Property 24/10 - 157

COJ oppose 73% of valuation objections
The City of Johannesburg (COJ) has objected to seventy-three percent (73%) of the 85 499 property value objections on the 2013 valuation roll. Included in the list of objections are 169 properties in Saxonwold plus five others within or close to Sahara Group Compound (referred to as Gupta Family Compound in various media).  

The City's Valuation Roll is a transparent legal process prescribed by the Municipal Property Rates Act (MPRA). The Municipal Valuer produced and published the 2013 General Valuation (GV) Roll on 20th February.

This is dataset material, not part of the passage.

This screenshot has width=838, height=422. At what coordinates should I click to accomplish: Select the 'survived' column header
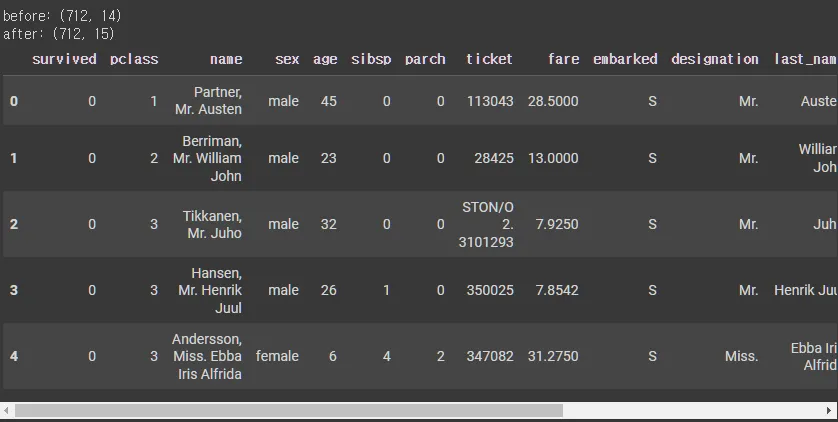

This roll was open for inspection and objection until the 3rd of May. Therefore, the implication in various media of preferential treatment before completion of the process is without substance, says COJ.

The 14 properties on the Valuation Roll, which can be attributed to the Gupta Family companies which own the properties in Saxonwold valued at R206 920 000.00 increased in value by twenty percent (20%), from R172 103 000.00 in the GV 2008 roll. Of the 14 properties the City objected to four as being undervalued including the property referred to in the Saturday Star of the 18th May 2013 valued at R16 890 000.00 in 2008 and R490 000.00 in 2013. COJ notes it is therefore a grave oversight that information, which is publicly available, is used to sensationalise a transparent process to ensure a credible Valuation Roll.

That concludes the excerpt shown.